“Snow Falling on Cedars”- Book Review

The thing I love about reading lesser-known novels is that there’s a greater chance you’ll be left absolutely surprised. Stories like Romeo and Juliet and The Odyssey are so commonly known you could practically recite the entire plot beat by beat like the Pledge of Allegiance. Not having the intense hype definitely helps as well, that way your expectations are so low that you basically go into the story with a blank slate. The reason I’m laying this out is because it is how I was when I started reading David Guterson’s 1994 novel, Snow Falling on Cedars.
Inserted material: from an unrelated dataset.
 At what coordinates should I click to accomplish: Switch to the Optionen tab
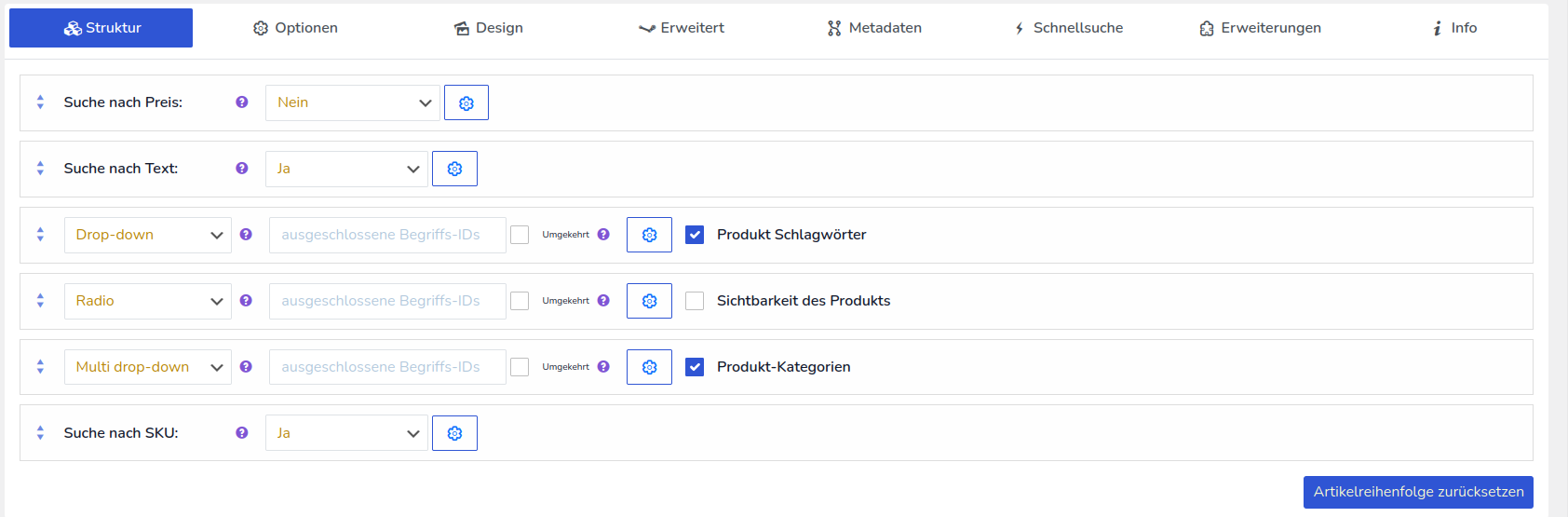[295, 28]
The year is 1954. The setting, a small fishing community spread out along the fictional island of San Piedro, which is located off the northern coast of Puget Sound. A Japanese-American man named Kabuo Miyamoto is stranding trial for the murder of Carl Heine, a white fisherman. As the trial wears on, it becomes very clear that this case is about much more than murder. Brewing under the surface is a long-standing essence of racial prejudices and a childhood love affair destroyed by circumstance.

Anyone who knows me knows I’m more of a fantasy girl. It’s my favorite genre, my niche as a writer. But I do often like to try something different. The reason I picked Snow Falling on Cedars is because I’m fascinated with period pieces. I’ll admit it took me a few chapters to get me into the story. Not that the novel started rough, but it took me a short while to get used to the repetitive court room dialogue and Guterson’s extensively detailed descriptions. Once I got to the meat of everything, however, I was hooked. I was one hundred percent in.
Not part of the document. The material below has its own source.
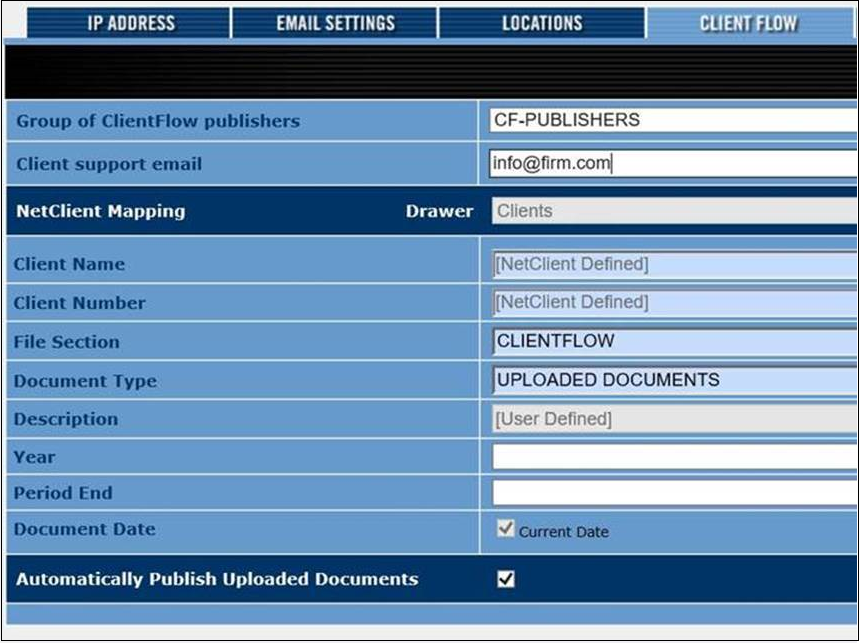Click into the Client Number field

point(672,302)
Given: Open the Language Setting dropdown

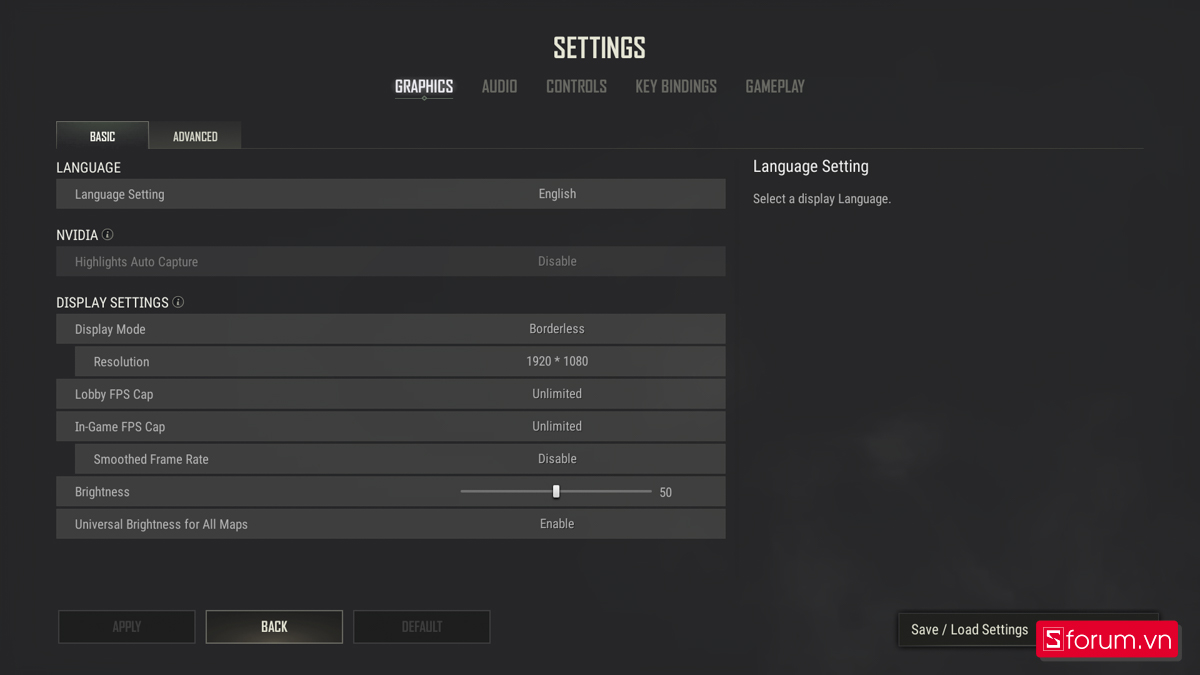Looking at the screenshot, I should coord(557,194).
As I was reading, the story played out like a movie in my head. Guterson paints a clear portrait of San Piedro. You get a sense of how this community works- their connections, their economy, and their environment (both physical and social). The characters felt so in the flesh and the semi-love triangle storyline provides a crucial emotional edge and never feels forced or melodramatic. I commend the author for conveying racial prejudice as the true villain of the story. The book highlights a small aspect of U.S. history that not many people know about.

Following the attack on Pearl Harbor, anti-Japanese sentiment spread like wildfire across the United States. People were terrified. I remember seeing an old black-and-white photograph of a Japanese-owned shop in California that had hung a huge sign with the words, “We Are Americans!” across the front of the building. In the novel, the citizens of San Piedro line the coast with their rifles in hand, fearing and prepared for a full Japanese invasion. The Japanese-Americans were forced to surrender their belongings (their property, their houses, their cars, their books) to the government, who viewed them as potential spies. They were then herded up like cattle and sent away to internment camps.

This sort of injustice is experienced firsthand by the main characters, and the negative sentiment which stems from it resonates throughout the story. Hell, I saw parallels two what happened in the past to what is going on in this day and age. I mean think about it. After a massive attack on U.S. soil, society and the government try to isolate a group of people who look like the original attackers. Again, sound familiar?

Snow Falling on Cedars is an excellent book. It’s a page turner, and gets increasingly more interesting as the case unfolds. Some moments are dulled down by really, really long descriptions, but it never detracts too much from the greatness of the book. I thought it was a great read, and I definitely recommend it as a good period drama as well as an interesting slice of history.